System panics to prevent potential data corruption

When a node experiences a split brain condition and is ejected from the cluster, it panics and displays the following console message:

VXFEN:vxfen_plat_panic: Local cluster node ejected from cluster 
to prevent potential data corruption.
 
How vxfen driver checks for pre-existing split brain condition

The vxfen driver functions to prevent an ejected node from rejoining the cluster after the failure of the private network links and before the private network links are repaired.

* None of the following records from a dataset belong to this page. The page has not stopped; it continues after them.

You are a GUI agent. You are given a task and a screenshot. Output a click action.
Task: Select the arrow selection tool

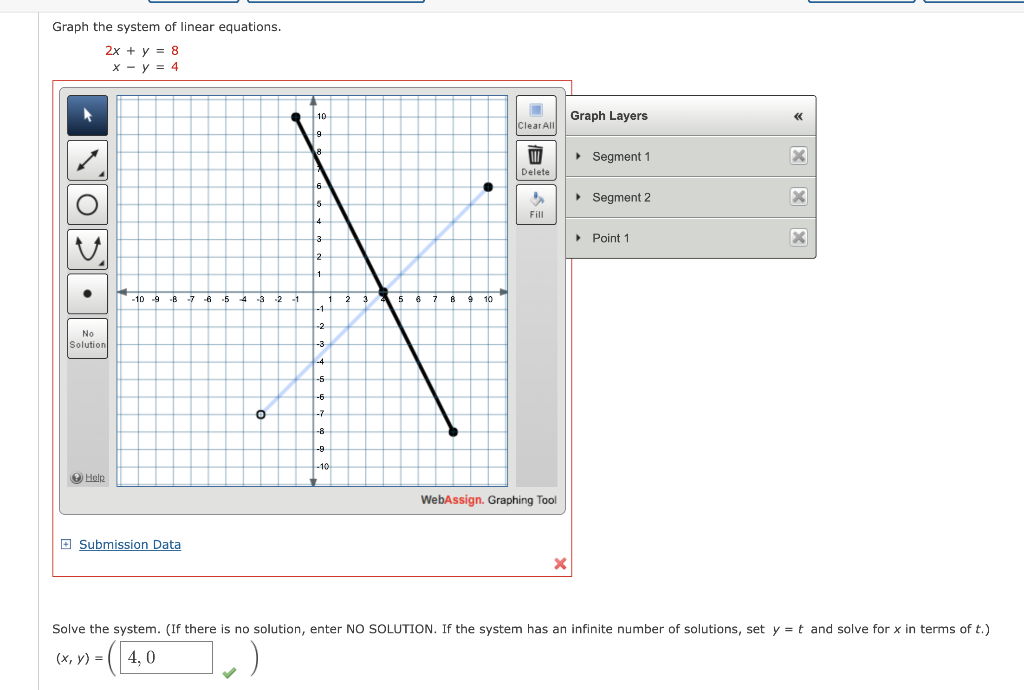pos(87,115)
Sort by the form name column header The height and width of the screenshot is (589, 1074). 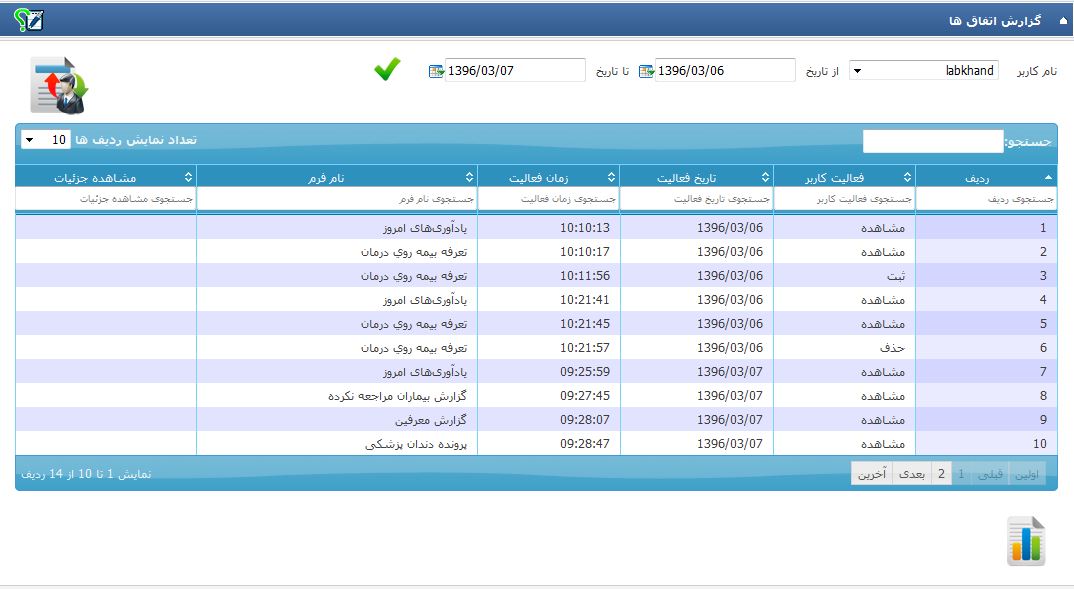(x=337, y=177)
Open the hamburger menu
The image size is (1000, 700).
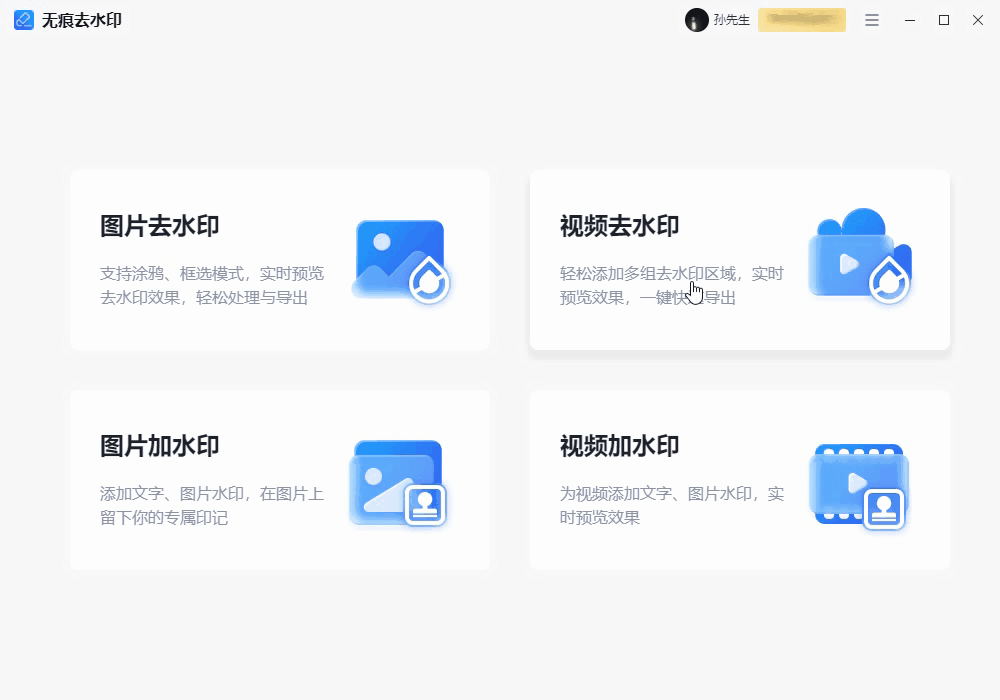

For example, suppose the cluster of system 1 and system 2 is functioning normally when the private network links are broken. Also suppose system 1 is the ejected system. When system 1 restarts before the private network links are restored, its membership configuration does not show system 2; however, when it attempts to register with the coordinator disks, it discovers system 2 is registered with them. Given this conflicting information about system 2, system 1 does not join the cluster and returns an error from vxfenconfig that resembles:

vxfenconfig: ERROR: There exists the potential for a preexisting 
split-brain. The coordinator disks list no nodes which are in 
the current membership. However, they also list nodes which are 
not in the current membership.
 

I/O Fencing Disabled!

Also, the following information is displayed on the console:

<date> <system name> vxfen: WARNING: Potentially a preexisting

<date> <system name> split-brain.

<date> <system name> Dropping out of cluster.

<date> <system name> Refer to user documentation for steps

<date> <system name> required to clear preexisting split-brain.

<date> <system name>

<date> <system name> I/O Fencing DISABLED!

<date> <system name>

<date> <system name> gab: GAB:20032: Port b closed

However, the same error can occur when the private network links are working and both systems go down, system 1 restarts, and system 2 fails to come back up. From the view of the cluster from system 1, system 2 may still have the registrations on the coordinator disks.

Case 1: system 2 up, system 1 ejected (actual potential split brain)

Determine if system1 is up or not. If it is up and running, shut it down and repair the private network links to remove the split brain condition. restart system 1.

Case 2: system 2 down, system 1 ejected (apparent potential split brain)
  1. Physically verify that system 2 is down.
  2. Verify the systems currently registered with the coordinator disks. Use the following command:

    # vxfenadm -g all -f /etc/vxfentab

    The output of this command identifies the keys registered with the coordinator disks.

  3. Clear the keys on the coordinator disks as well as the data disks using the command /opt/VRTSvcs/rac/bin/vxfenclearpre.

    See Clearing keys after split brain using vxfenclearpre command

  4. Make any necessary repairs to system 2 and restart.